Selected excerpt ->
===
The section BACKGROUND: PARTICLE METHODS AND NEURAL OPERATORS is wordy, and at the end rather short on concrete details. The same can also be said about the section UPT++ , which presents a framework that is rather new and not so well-established, and should therefore be explained in more details. It is rather hard to figure on what si actually done in practice after reading Secs. 3.1, 3.2, and especially 3.3. Sec. 3.4 is also quite short and vague considering that the authors claim that their method is a universal methodology ...
Section 4 is supposed to present the main examples but here too it is hard to decipher what is actually done, and how the approach compares in terms of efficiency and accuracy with existing methods.
问题
-
Can the authors explain in more detail what UPT++ is and what are the advantage it confers in the present setup? It would be good to do this more concretely on one of the numerical examples chosen for illustration.
-
Can the importance-based decoding and encoding be also explained in more details? It seems that the approach is based on representing the particles with density fields, but it is not obvious how to do so e.g. in molecular systems involving peptide since the atoms in these systems are not interchangeable and so their individual identities matters. Can the authors explain how they bypass this difficulty and keep the necessary knowledge of the atomistic details in their approach?
-
It seems that the approach learns an evolution operator in the latent space of the continuous representation. How is this done in practice, i.e. using which loss? How does the procedure guarantees fidelity with respect to the known evolution laws at particle level? Is the procedure stable over roll-outs, as it should be? What about its accuracy?
===
Data excerpts ->
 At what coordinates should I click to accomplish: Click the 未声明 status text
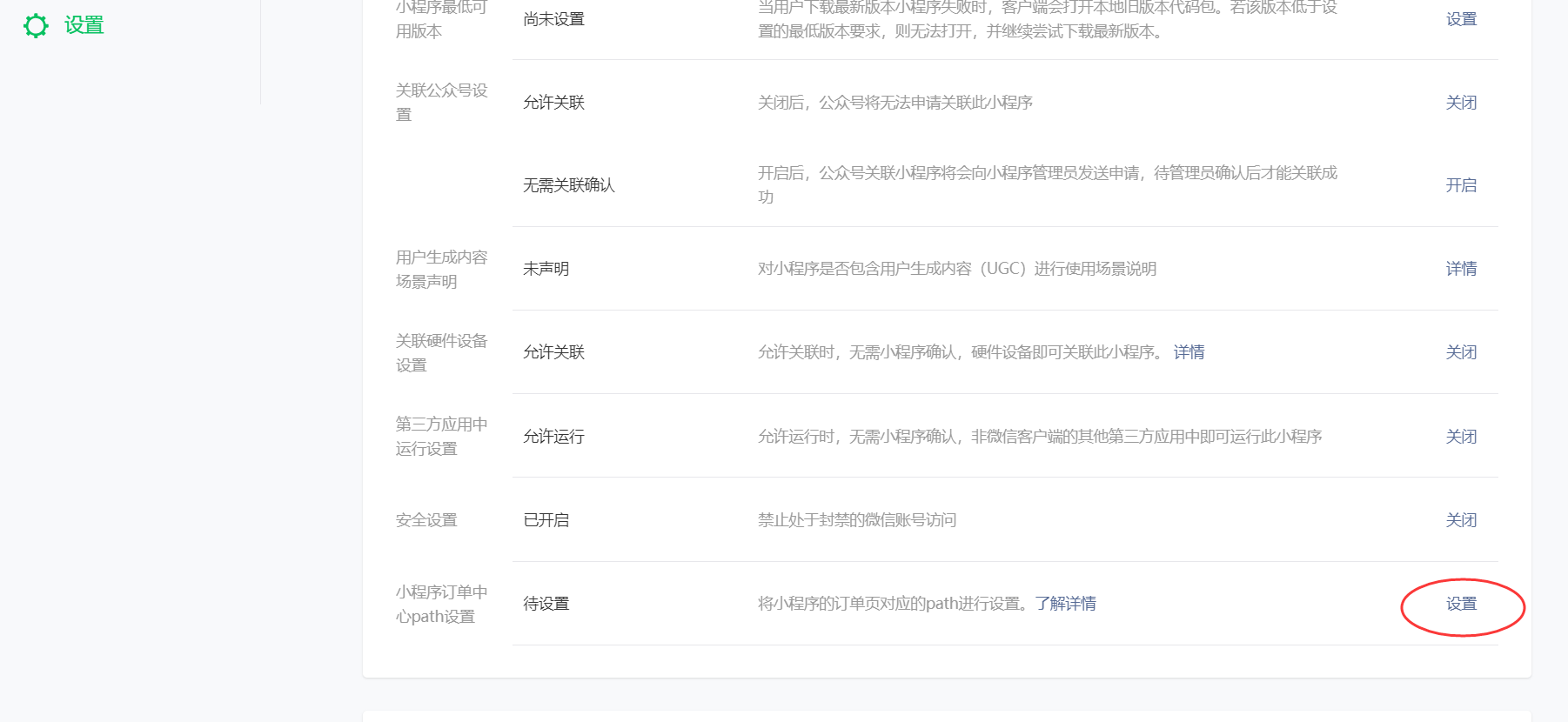click(x=546, y=269)
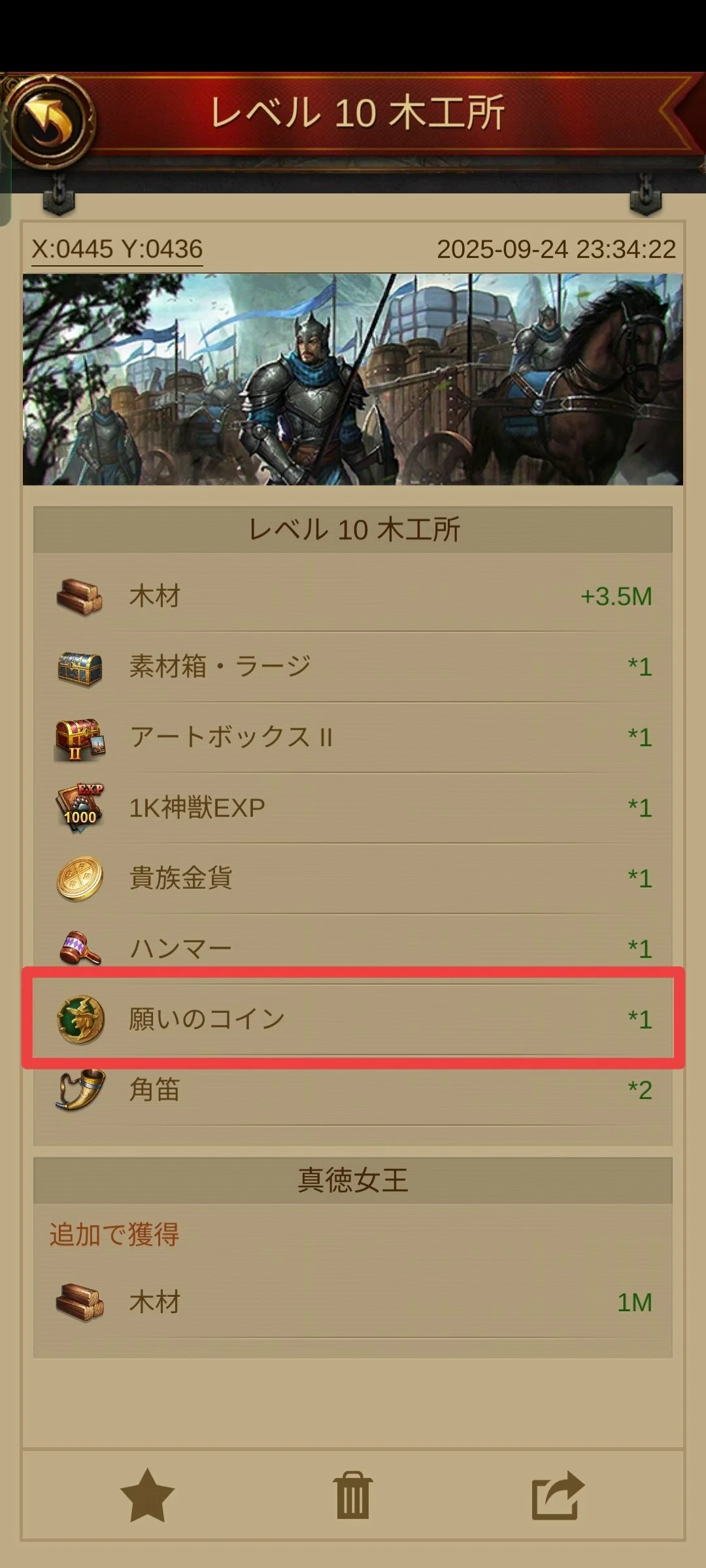Tap the 真徳女王 section header
The image size is (706, 1568).
(x=353, y=1181)
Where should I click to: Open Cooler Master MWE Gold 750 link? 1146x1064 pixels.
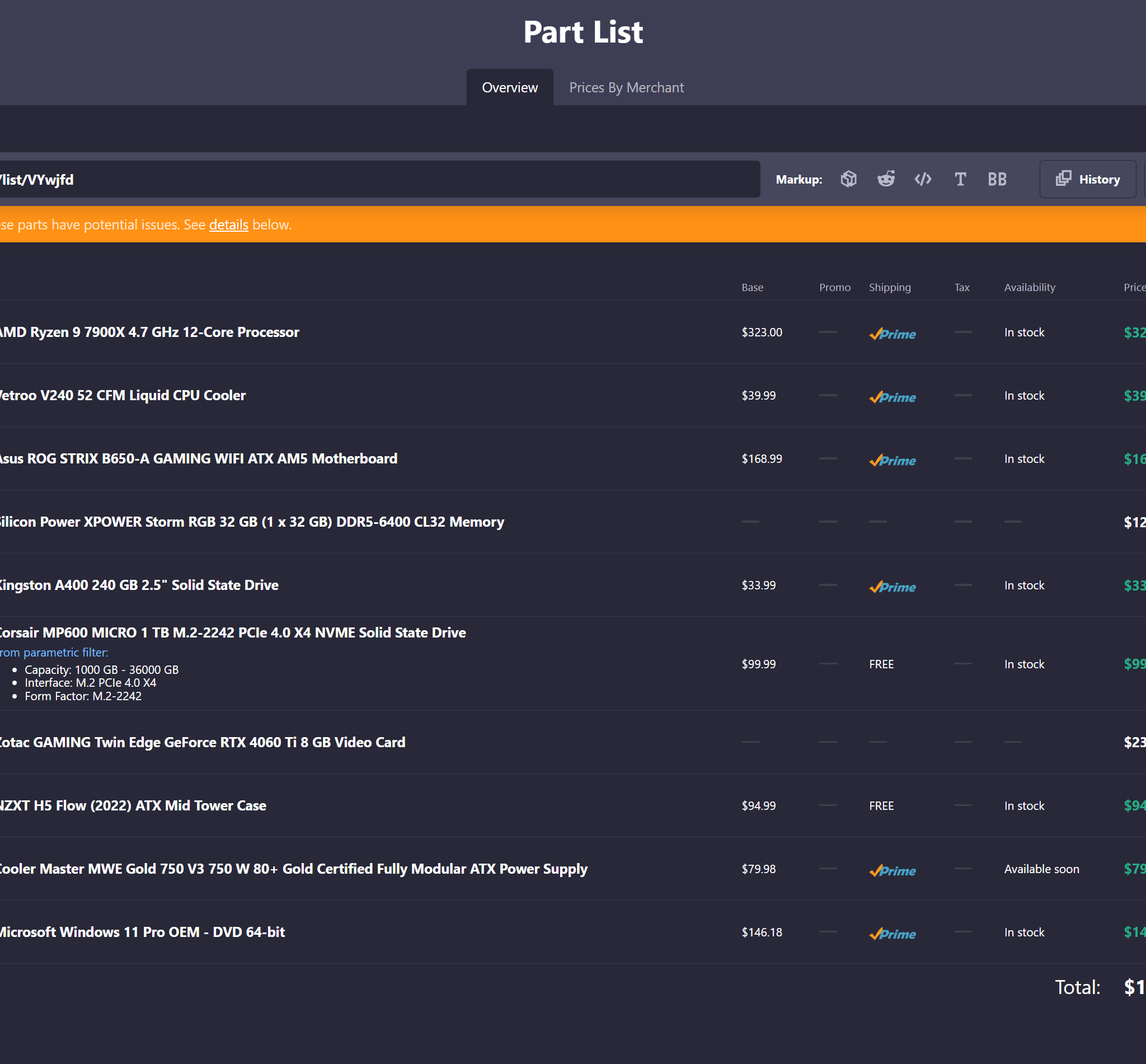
===
Task set ->
a – In the UPT++ review, why does the reviewer say the section on UPT++ should be explained in more detail? Answer in one to three sentences.
b – Translate this sentence from the UPT++ review into Spanish: "Section 4 is supposed to present the main examples but here too it is hard to decipher what is actually done, and how the approach compares in terms of efficiency and accuracy with existing methods."
c – Quote the UPT++ review from "Section 4 is" up to and including "in their approach?".

Your responses ->
a – The reviewer says the framework presented in that section is rather new and not well established. For that reason, it should be explained in more detail.

b – La sección 4 debería presentar los ejemplos principales, pero también aquí resulta difícil descifrar qué se hace realmente y cómo se compara el enfoque con los métodos existentes en términos de eficiencia y precisión.

c –
Section 4 is supposed to present the main examples but here too it is hard to decipher what is actually done, and how the approach compares in terms of efficiency and accuracy with existing methods.
问题
-
Can the authors explain in more detail what UPT++ is and what are the advantage it confers in the present setup? It would be good to do this more concretely on one of the numerical examples chosen for illustration.
-
Can the importance-based decoding and encoding be also explained in more details? It seems that the approach is based on representing the particles with density fields, but it is not obvious how to do so e.g. in molecular systems involving peptide since the atoms in these systems are not interchangeable and so their individual identities matters. Can the authors explain how they bypass this difficulty and keep the necessary knowledge of the atomistic details in their approach?